● **Treść dokumentu**:
====
Początek nowego tygodnia na warszawskiej giełdzie wypadł nadzwyczaj optymistycznie. W poniedziałek WIG20 zyskał prawie 5 proc. i tym samym w końcu wykonał znaczący ruch, który może być sygnałem do kontynuowanie korekty po ostatnich spadkach. Czy dzisiaj byki faktycznie pójdą za ciosem?
Początek notowań jest bardzo obiecujący. WIG20 zaczął dzień od mocnych wzrostów i już w pierwszych minutach handlu zyskiwał ponad 3 proc. Teraz dobrze byłoby to utrzymać.
Innego początku dnia raczej trudno było się spodziewać mając na uwadze chociażby to, co wczoraj działo się w Stanach Zjednoczonych. Amerykańskie indeksy zaliczyły ponad 7 – proc. wzrosty, dając tym samym wyraźny sygnał, że i na Wall Street byki mają ochotę na rozwinięcie ruchu.
====
● **Zadanie 1**:
Wymień wszystkie miejsca (kraj i rynki giełdowe), o których mowa w tekście o notowaniach WIG20.
● **Zadanie 2**:
Napisz dalszy ciąg tekstu o notowaniach WIG20, zaczynając od miejsca po jego ostatnim zdaniu.

● **Dostarczone dane**:
====
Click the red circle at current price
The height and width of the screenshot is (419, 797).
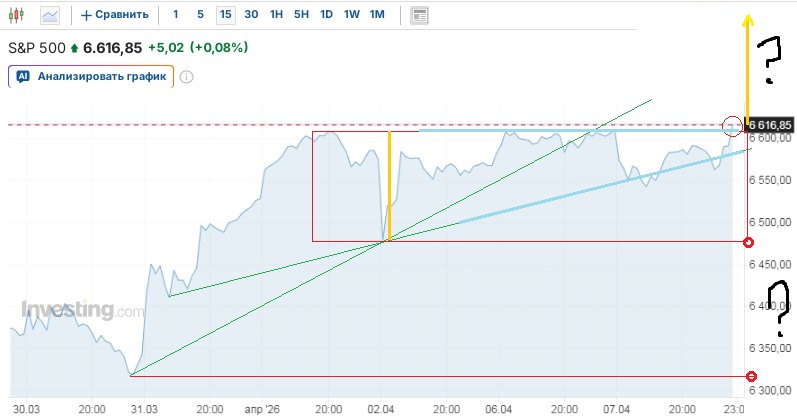(x=732, y=125)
====
● **Odpowiedź pisemna 1**:
warszawska giełda; Stany Zjednoczone; Wall Street

● **Odpowiedź pisemna 2**:
Wykorzystane zostało to także na rynkach azjatyckich, gdzie również mieliśmy wyraźna przewagę popytu. Nikkei225 zyskał 2 proc. Podobną zwyżkę zanotował Kospi czy też Shanghai Composite.
Wygląda więc na to, że rynki akcji na dobre zaczęły odrabiać poniesione w marcu straty. Oczywiście są one bardzo duże więc i pole do popisu jest spore. Najważniejsze jednak, że na razie udało się opanować sytuację. Pomagają w tym informacje o zahamowanie rozprzestrzeniania się pandemii koronawirusa w Europie.